Extract all lines that hold "computer" from the records below.

SOURCE RECORDS: Begin

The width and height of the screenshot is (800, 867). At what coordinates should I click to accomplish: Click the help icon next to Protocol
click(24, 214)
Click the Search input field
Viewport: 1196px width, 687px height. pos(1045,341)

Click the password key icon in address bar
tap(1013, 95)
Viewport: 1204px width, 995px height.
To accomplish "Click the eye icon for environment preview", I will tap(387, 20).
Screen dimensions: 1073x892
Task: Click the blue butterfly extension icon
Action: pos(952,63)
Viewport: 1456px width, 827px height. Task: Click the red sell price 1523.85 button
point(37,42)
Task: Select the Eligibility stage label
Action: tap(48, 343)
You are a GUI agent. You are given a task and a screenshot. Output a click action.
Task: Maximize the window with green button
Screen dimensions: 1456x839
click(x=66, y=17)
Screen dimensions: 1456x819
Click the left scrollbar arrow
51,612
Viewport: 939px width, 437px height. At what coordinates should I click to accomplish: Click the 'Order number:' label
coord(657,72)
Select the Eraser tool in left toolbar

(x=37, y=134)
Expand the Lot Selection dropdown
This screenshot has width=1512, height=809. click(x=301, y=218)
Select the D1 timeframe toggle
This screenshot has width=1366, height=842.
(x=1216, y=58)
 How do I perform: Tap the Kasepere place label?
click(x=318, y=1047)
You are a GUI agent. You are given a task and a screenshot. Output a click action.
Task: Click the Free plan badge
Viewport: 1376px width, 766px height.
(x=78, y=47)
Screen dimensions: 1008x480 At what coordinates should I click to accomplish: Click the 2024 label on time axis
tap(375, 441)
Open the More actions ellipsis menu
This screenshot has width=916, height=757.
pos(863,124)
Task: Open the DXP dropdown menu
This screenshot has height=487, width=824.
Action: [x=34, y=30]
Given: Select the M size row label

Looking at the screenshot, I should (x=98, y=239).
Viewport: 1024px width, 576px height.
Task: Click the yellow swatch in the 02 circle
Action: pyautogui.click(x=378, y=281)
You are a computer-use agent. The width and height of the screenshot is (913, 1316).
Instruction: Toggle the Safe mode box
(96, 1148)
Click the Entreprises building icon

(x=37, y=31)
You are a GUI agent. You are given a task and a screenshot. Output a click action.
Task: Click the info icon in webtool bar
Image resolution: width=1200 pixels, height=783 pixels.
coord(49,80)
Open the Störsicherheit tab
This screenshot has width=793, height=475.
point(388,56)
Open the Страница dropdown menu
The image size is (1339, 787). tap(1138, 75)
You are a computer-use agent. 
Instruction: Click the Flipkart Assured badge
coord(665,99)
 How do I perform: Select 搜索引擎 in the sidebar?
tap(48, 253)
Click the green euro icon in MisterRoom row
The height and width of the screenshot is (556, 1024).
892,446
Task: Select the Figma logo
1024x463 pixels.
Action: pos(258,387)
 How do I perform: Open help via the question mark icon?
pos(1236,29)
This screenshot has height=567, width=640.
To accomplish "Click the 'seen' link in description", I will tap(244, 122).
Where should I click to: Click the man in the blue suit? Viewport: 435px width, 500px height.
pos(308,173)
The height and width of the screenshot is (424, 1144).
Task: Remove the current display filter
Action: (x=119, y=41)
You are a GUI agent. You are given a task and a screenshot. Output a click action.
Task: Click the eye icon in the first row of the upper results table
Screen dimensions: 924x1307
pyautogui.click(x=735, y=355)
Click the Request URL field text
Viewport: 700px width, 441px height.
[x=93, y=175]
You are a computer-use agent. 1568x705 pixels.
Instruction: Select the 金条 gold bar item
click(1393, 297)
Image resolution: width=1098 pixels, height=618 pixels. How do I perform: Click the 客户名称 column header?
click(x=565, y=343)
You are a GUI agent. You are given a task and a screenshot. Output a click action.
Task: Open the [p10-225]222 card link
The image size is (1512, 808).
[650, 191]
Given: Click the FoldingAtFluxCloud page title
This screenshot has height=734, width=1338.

SOURCE RECORDS: End

**FINISHED TASK:**
You are a computer-use agent. The width and height of the screenshot is (913, 1316).
You are a computer-use agent. 
You are a computer-use agent. 1568x705 pixels.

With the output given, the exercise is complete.